_EXERCISE TASK 1_
In the punk and hardcore reviews column, what city is the band Dropdead from?
_EXERCISE TASK 2_
From the punk and hardcore reviews column, extract the passage between "Noel Gardner is" and "point of cliche.", inclusive, copying it word for word.

_EXCERPT PROVIDED_
## Begin

Straight Hedge! Noel Gardner Reviews Punk & HC For October
Noel Gardner , October 13th, 2020 07:34

Noel Gardner is back with the best in punk, hardcore and crust. Isotope live shot on homepage courtesy of Carlos Garcia

Going over old ground here – well this is a hardcore punk reviews column, ho ho – but circumstances, which are invariably bad as things called “circumstances” tend to be, have only cemented my conviction that we do not need songs denouncing Donald Trump. Or Boris Johnson, or any other immoral squatter in their nation’s political chambers. To the extent that there’s mileage in lampooning these swine, it’s ill-suited to song lyrics, particularly in the punk format which tends towards brevity. Media mutates at such speed now (compared to the time of Crass, say, or Pete Seeger) that any angle of attack, or frame of imagery, will have been raked over to the point of cliche.

There is of course the possibility that you’re not trying to create transcendental art, you’re trying to bring about change, in which case I salute your indefatigability and positive outlook! This brings me to the third album by Dropdead, wholesome thrash legends from Providence, Rhode Island. Self-titled like its two predecessors, the most recent of which came out in 1998, and released on guitarist Ben Barnett’s Armageddon label, this is a band which started out when George HW Bush was President and have never been diverted from their path by snotnosed diktats like the one in the opening paragraph of this column. Which is to say that among the 23 songs on this album, there are several broad-brush depictions of Trump’s America (such as album opener ‘Torches’, a tribute to Heather Heyer). Several more, too, of a less date-specific USA, the one functionally broken enough to will ‘Trump’s America’ into existence, and a handful again about factory farming and organised religion, topics on which Dropdead appear to have remained entirely and understandably rigid for 30 years.

## End

_DATA SHOWN_
## Begin

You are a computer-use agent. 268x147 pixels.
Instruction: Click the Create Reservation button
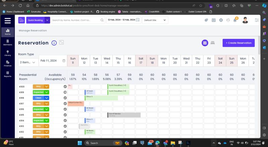click(239, 43)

## End

_CORRECT RESPONSE 1_
Providence, Rhode Island.

_CORRECT RESPONSE 2_
Noel Gardner is back with the best in punk, hardcore and crust. Isotope live shot on homepage courtesy of Carlos Garcia

Going over old ground here – well this is a hardcore punk reviews column, ho ho – but circumstances, which are invariably bad as things called “circumstances” tend to be, have only cemented my conviction that we do not need songs denouncing Donald Trump. Or Boris Johnson, or any other immoral squatter in their nation’s political chambers. To the extent that there’s mileage in lampooning these swine, it’s ill-suited to song lyrics, particularly in the punk format which tends towards brevity. Media mutates at such speed now (compared to the time of Crass, say, or Pete Seeger) that any angle of attack, or frame of imagery, will have been raked over to the point of cliche.